John Kerry et son homologue saoudien, l’ultra-réactionnaire prince Al-Faiçal.

La mise en œuvre du plan de paix pour la Syrie, négocié entre Russes et États-uniens, piétine. Il y a d’abord eu le retard dans la confirmation de la nouvelle équipe de sécurité US par le Sénat. Puis, les déclarations contradictoires, pour ne pas dire incohérentes, du nouveau secrétaire d’État, John Kerry.

Quoi qu’il en soit, deux éléments nouveaux peuvent être établis.

L’activisme de l’Arabie saoudite et du Qatar s’est renforcé avec l’accord apparent du département d’État.

Lors d’une conférence de presse commune avec son homologue saoudien, John Kerry a d’abord répété par deux fois son attachement à une « solution pacifique  » en Syrie. Mais deux minutes plus tard, il a approuvé l’envoi par l’Arabie saoudite d’armes à l’opposition syrienne « modérée  ». M. Kerry a réitéré ses contradictions lors de son passage au Qatar.

Au plan symbolique, l’Arabie saoudite et le Qatar ont fait attribuer à la Coalition nationale syrienne le siège de la Syrie à la Ligue arabe. En outre, à leur demande, la Ligue a autorisé ses membres à armer les « rebelles syriens ». Il est impossible que certains membres de la Ligue aient voté ces décisions sans s’être assurés au préalable du feu vert de M. Kerry.

En droit international, le fait de revendiquer ou d’approuver l’envoi unilatéral d’armes à des groupes rebelles, en dehors d’une résolution du Conseil de sécurité, constitue un crime. Si la Syrie déposait une plainte devant la Cour international de Justice, elle obtiendrait à coup sûr une condamnation de l’Arabie saoudite, du Qatar, des États-Unis, de la Ligue arabe et de quelques autres en vertu de la jurisprudence « Nicaragua contre USA » (1984).

L’initiative de la Ligue arabe prive de toute crédibilité le représentant spécial de son secrétaire général, Lakhdar Brahimi. Le vieux diplomate ne peut plus espérer jouer au médiateur puisqu’il représente de facto une partie au conflit, la Coalition nationale syrienne, même si celle-ci n’occupe pas encore le siège qui lui a été attribué.
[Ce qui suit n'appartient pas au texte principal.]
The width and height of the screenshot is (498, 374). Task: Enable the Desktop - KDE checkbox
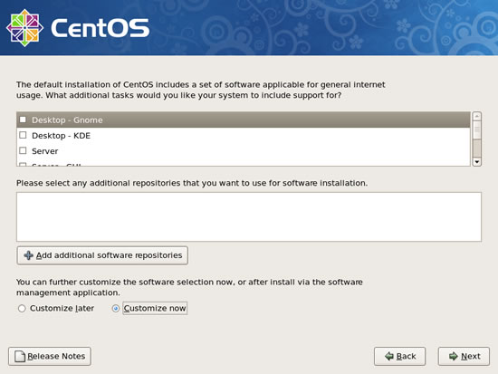point(23,135)
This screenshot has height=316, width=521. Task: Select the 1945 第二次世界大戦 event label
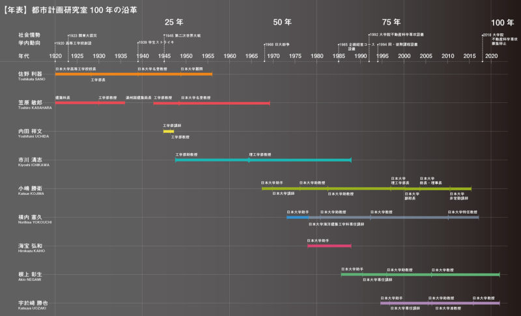(x=182, y=35)
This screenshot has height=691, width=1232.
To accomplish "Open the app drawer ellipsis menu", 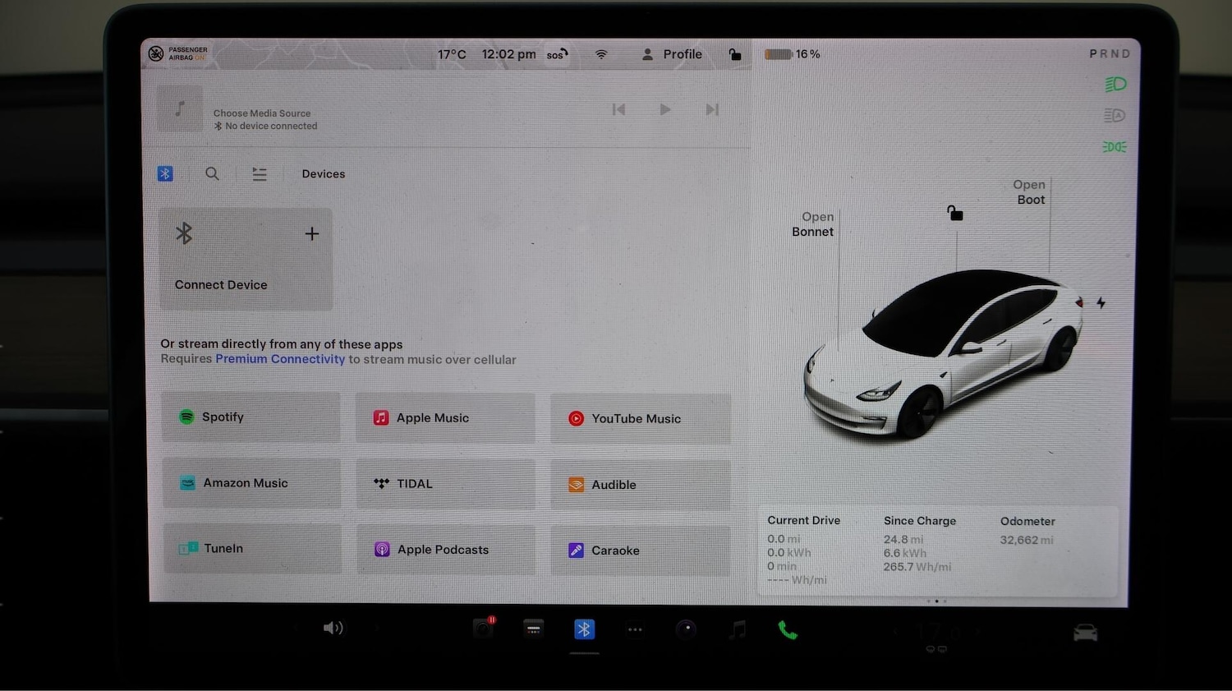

Les Israéliens ont multiplié les flagorneries pour faire oublier leur ingérence dans la campagne présidentielle US. Venu à Washington participer à la conférence annuelle de l’AIPAC, le général Ehud Barak a multiplié les compliments aux autorités US, assurant que jamais elles n’avaient été aussi proches de l’État d’Israël. Le Premier ministre Benjamin Netanyahu, quant à lui, a renoncé pour la première fois au voyage et a préféré intervenir par vidéo pour ne pas avoir à rencontrer en tête-à-tête des dirigeants qui lui demandent des comptes. La brouille est ainsi ramenée à une question personnelle pour qu’elle n’affecte pas les relations d’État à État.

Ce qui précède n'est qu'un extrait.